Real-Time Sign Language Translation System
Translates sign language gestures captured via flex sensors into speech in real time — achieving 25ms inference latency and 120ms end-to-end response.
Real-Time Sign Language Translation System
Motivation
Over 70 million people worldwide use sign language as their primary means of communication.
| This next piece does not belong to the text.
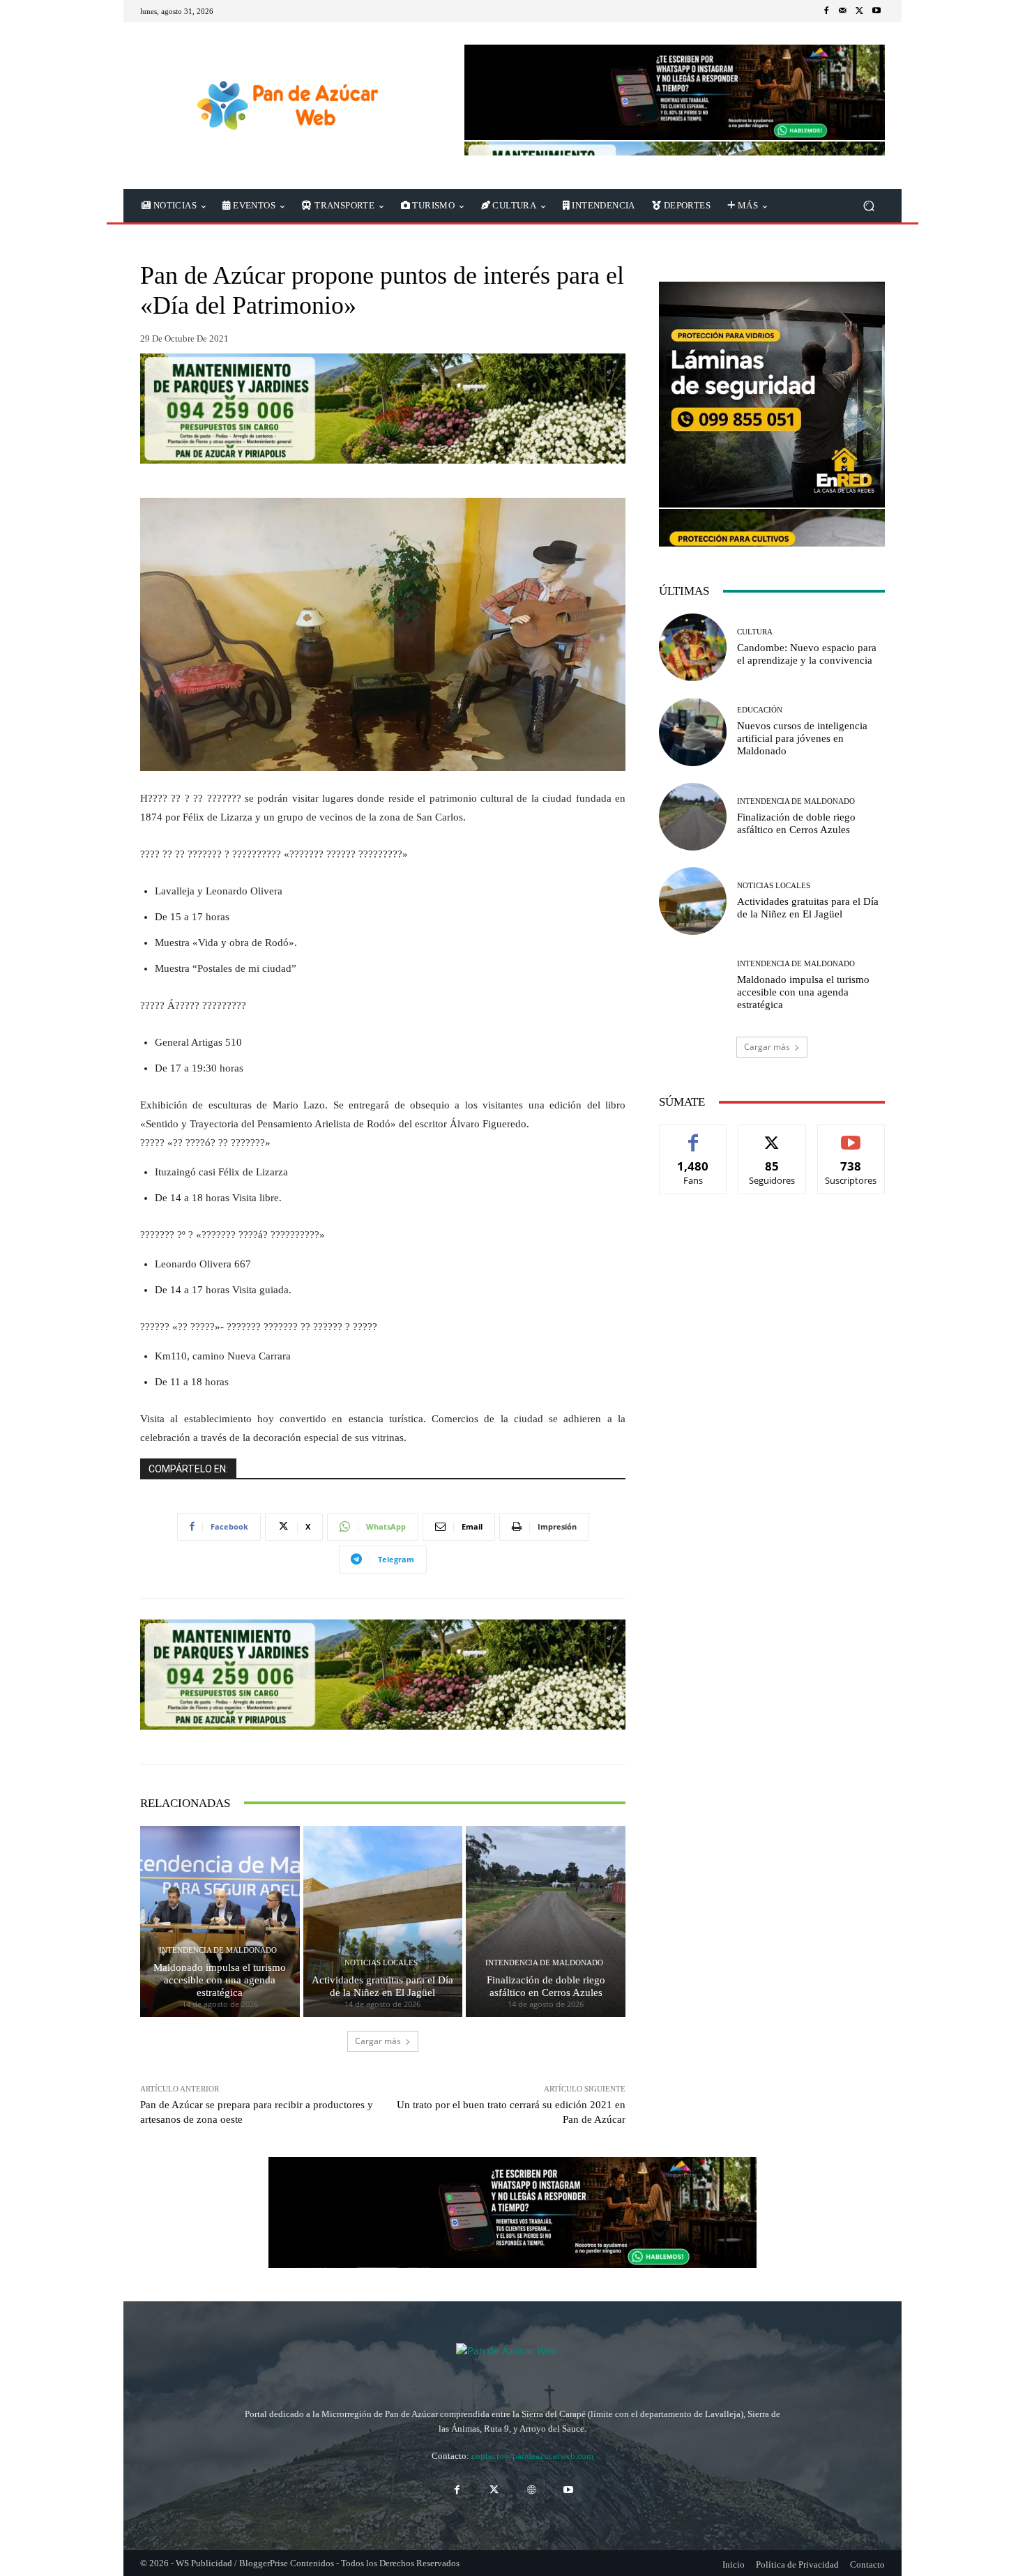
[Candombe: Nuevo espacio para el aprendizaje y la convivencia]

Yet the gap between sign language users and those who don't understand it remains wide — most real-time translation systems are either too slow, too expensive, or too dependent on cameras and controlled lighting.
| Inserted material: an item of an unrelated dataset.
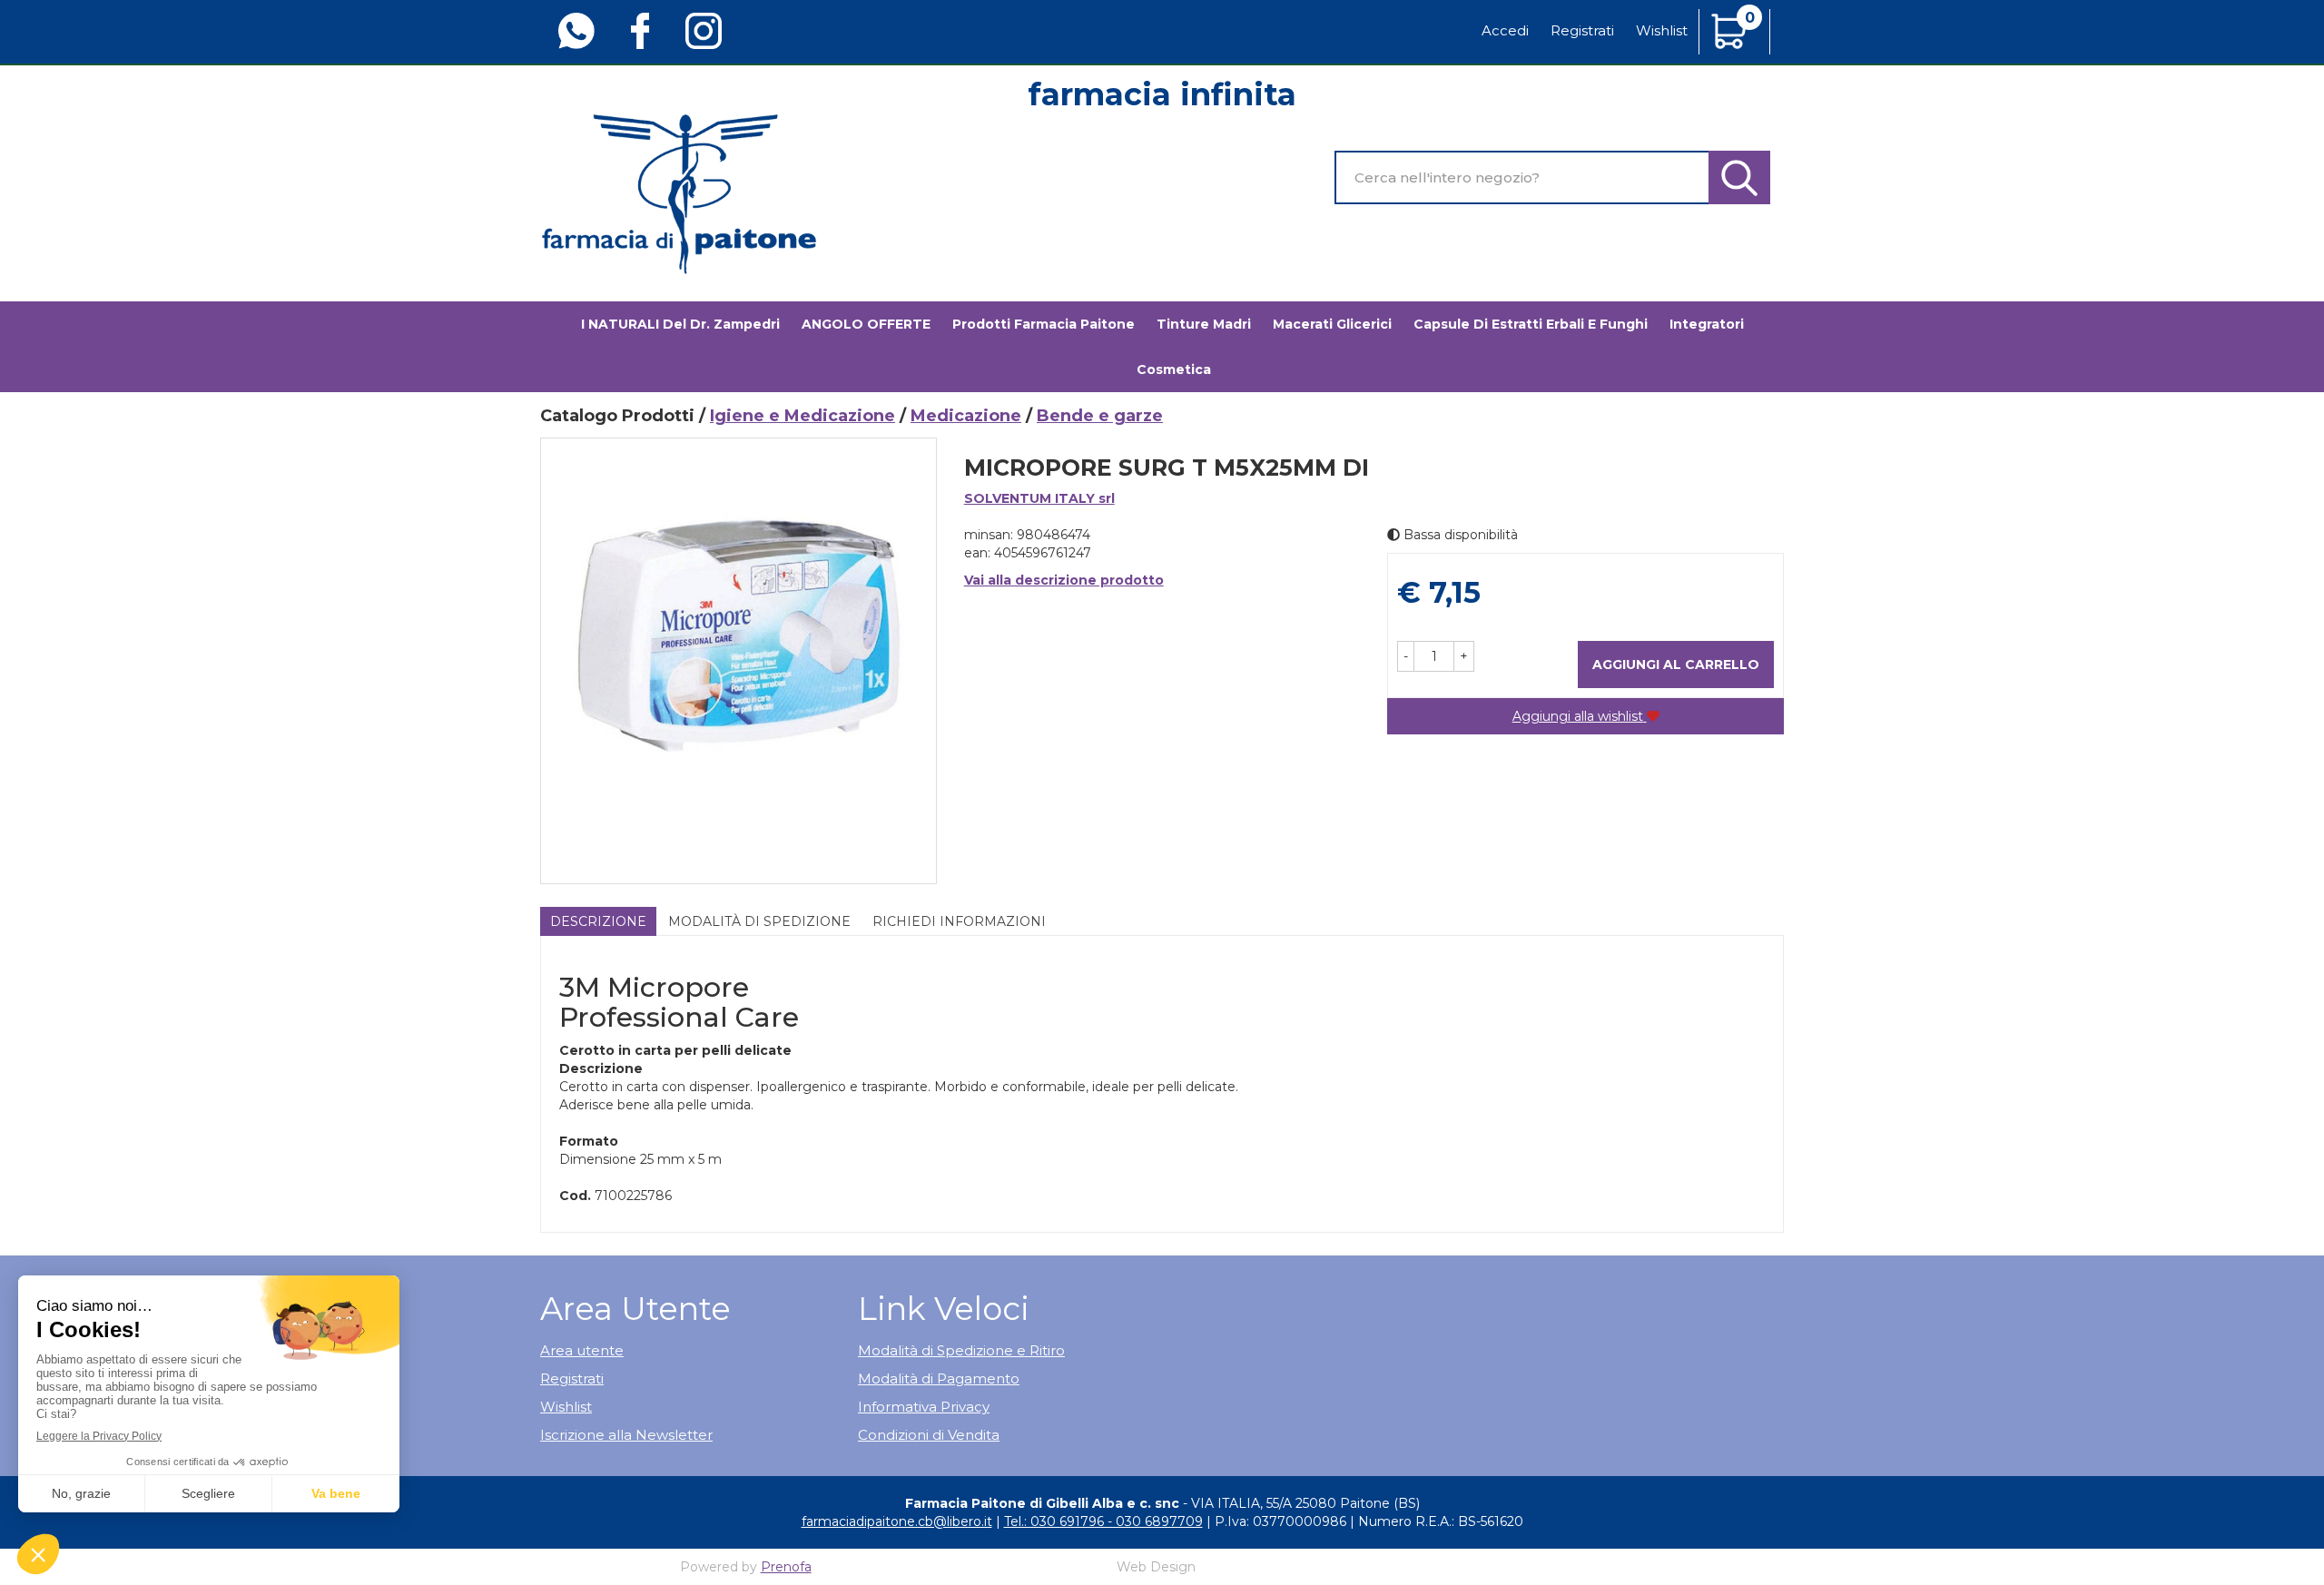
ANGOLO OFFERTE (866, 324)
This project explores a different approach: flex sensors on a glove, capturing finger bend angles directly, combined with an on-device LSTM model and a streaming inference pipeline that translates gestures into speech in real time.
System Architecture
The pipeline flows in one direction with minimal latency at each stage:
Flex Sensors (Arduino)
↓
Serial Stream
↓
Sliding Window Buffer
↓
LSTM Inference
↓
Smoothing + Confidence Filter
↓
Gesture → Sentence Mapping
↓
TTS Output + Streamlit UI
Hardware Layer — Arduino + Flex Sensors
Five flex sensors are mounted on a glove — one per finger. As the hand forms a gesture, each sensor changes resistance proportionally to bend angle. The Arduino reads these analog values at high frequency and streams them over serial to the host machine.
Key challenge: Raw sensor data is noisy. Small vibrations, finger tremors, and cable flex introduce jitter that — left unfiltered — causes spurious predictions.
Signal Processing — Sliding Window
Instead of classifying individual sensor readings, the system buffers the last N timesteps into a sliding window. This captures the temporal shape of a gesture — the motion arc matters as much as the final position.
Window parameters were tuned empirically to balance responsiveness and noise rejection.
Model — LSTM Classifier
A multi-layer LSTM is trained on windowed sensor sequences for each gesture class. LSTMs are well-suited here because:
- They model temporal dependencies across the gesture arc
- They handle variable-speed executions of the same gesture
- They generalize across slight sensor drift
Training data was collected across multiple sessions to capture natural variation in gesture speed and hand size.
Post-Processing — Smoothing & Confidence Thresholds
Raw LSTM outputs are passed through a smoothing layer (running average over recent predictions) and a confidence threshold filter. Only predictions above a set confidence score trigger output — this eliminates low-confidence flickering between gesture classes.
Output — TTS + Streamlit UI
Confirmed gesture predictions are mapped to words or phrases and passed to a text-to-speech engine. A Streamlit dashboard displays the live prediction stream, confidence scores, and assembled sentences.
A FastAPI backend exposes real-time prediction endpoints — making the system extensible to mobile clients or web interfaces.
Challenges & Solutions
Sensor drift over time: Flex sensors change resistance slightly as they warm up. Solved with a per-session calibration step that normalizes raw readings to a baseline.
Gesture boundary detection: Knowing when one gesture ends and another begins is non-trivial. Implemented a silence detection threshold — when all sensor readings return to a neutral range, the current gesture is committed.
Latency budget: Keeping end-to-end latency under 150ms required profiling every stage. The bottleneck was TTS synthesis — addressed by using a lightweight local TTS engine rather than a cloud API.
What's Next
- Expanding the gesture vocabulary with more signs
- Training a user-adaptive model that fine-tunes to individual hand geometry
- Exploring camera-based keypoint detection (MediaPipe) as a sensor-free alternative
- Packaging as a standalone Raspberry Pi edge device